This is still a rollercoaster. I get some indications that chemo is not ideal for our system… I seem to have got my ulcer back, the point in my oesophagus that was difficult in Sweden is making trouble again. So I have three options:
- Wait for a public gastoscopy
- Pay approx $450 for a private gastroscopy (in both cases it would be just to confirm that “yes, chemo is tough”, and for free medicine. Cost/benefit evaluation….
- Pay the Omeprazol myself, and drinking cabbage juice and potato-water
This is supposed to help the mucous membrane heal, and it seems to help – together with banana and oat-meal-porridge. No coffe, no spice. Active stress-reduction excercises. Hoping for rapid healing.
I feel that I still have a lot of potential improvement to collect, and hoping for more positive development. I am able to work, and it is quite rigorous at times, travelling, carrying, walking steps up and down, rig different venues. But then there is not much energy left for being social. I can barely stand shopping now ;(
It is all about perspective. To compare myself to the “april 2012-version” of me – and not the least: who I would have been without Karolinska.
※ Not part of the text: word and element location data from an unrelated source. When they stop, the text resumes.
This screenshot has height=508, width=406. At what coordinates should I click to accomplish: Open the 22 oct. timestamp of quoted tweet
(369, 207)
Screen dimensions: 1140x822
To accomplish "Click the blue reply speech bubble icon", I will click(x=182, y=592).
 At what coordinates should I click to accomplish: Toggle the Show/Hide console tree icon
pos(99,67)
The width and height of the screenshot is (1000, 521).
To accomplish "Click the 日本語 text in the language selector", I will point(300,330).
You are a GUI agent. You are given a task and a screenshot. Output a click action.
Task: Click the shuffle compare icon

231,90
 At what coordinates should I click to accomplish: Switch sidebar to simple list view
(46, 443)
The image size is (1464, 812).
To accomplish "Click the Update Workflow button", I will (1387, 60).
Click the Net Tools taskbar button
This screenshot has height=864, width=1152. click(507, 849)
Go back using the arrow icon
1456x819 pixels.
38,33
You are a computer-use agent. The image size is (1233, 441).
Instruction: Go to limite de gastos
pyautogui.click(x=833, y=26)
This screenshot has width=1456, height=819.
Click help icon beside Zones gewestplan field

I found a perfect Tiger in the attic. Designed and sewn by me for a 9-year old some small eternity ago. The early onepiece, with tail, ears and paws.
Made me reflect about my level of energy back then. Pre MS-dx. My ambition-level is decreased now, but on the other hand I am not a perfectionist who panic if everything isn’t perfect now. Possibly a bit easier to live with.
But I can still sew! Thread the needle, fixing stuff.
I do a lot of the right things to achieve my improvements, but there are still potential to be even better. It is both liberating and frustrating to believe so strong that I can impact this myself. It would have been so comfortable just to lean back, with no sense of guilt.
Life is a constant battle between the right choice and the easy ones.
Well, it is summer now, no more real work (read: “paid”) for a couple of months. The perfect condition to live perfect.
Hairdresser tomorrow. These curls are getting totally out of control!